Para o professor da Faculdade de Direito da Universidade de São Paulo (USP) David Teixeira de Azevedo, por exemplo, o que Sérgio Moro quis foi na verdade “lançar um produto”, objeto de campanha presidencial, que tem um grande apelo emocional e trabalha com sentimento de insegurança da população. Para ele, a caracterização do texto como “produto” pode ser observada logo no início do PL, em seu artigo primeiro, ao definir: “Esta Lei estabelece medidas contra a corrupção”.

Segundo Azevedo, ao contrário do que o próprio Moro afirmou em defesa própria recentemente, o projeto incentiva a violência policial. “Há autorização para a polícia matar? Há, sim. Não se está falando de legítima defesa. O que se trata é de autorização para matar”, disse o professor, que ironiza: “E para matar sob violenta emoção? Por medo, por risco? O policial militar não é treinado para não ter medo, para não ter surpresa, para não agir com violenta emoção? Mas é a este que se está dando a autorização.”
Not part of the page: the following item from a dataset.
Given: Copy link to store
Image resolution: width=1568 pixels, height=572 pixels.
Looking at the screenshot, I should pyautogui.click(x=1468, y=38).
O projeto de Moro prevê expressamente: “O juiz poderá reduzir a pena até a metade ou deixar de aplicá-la se o excesso decorrer de escusável medo, surpresa ou violenta emoção”.

Na opinião de Renato Sérgio de Lima, presidente do Fórum Brasileiro Segurança Pública, o pacote de Moro, com a “escusável emoção”, introduz no sistema penal brasileiro “a legítima defesa da honra como critério de absolvição sumária”.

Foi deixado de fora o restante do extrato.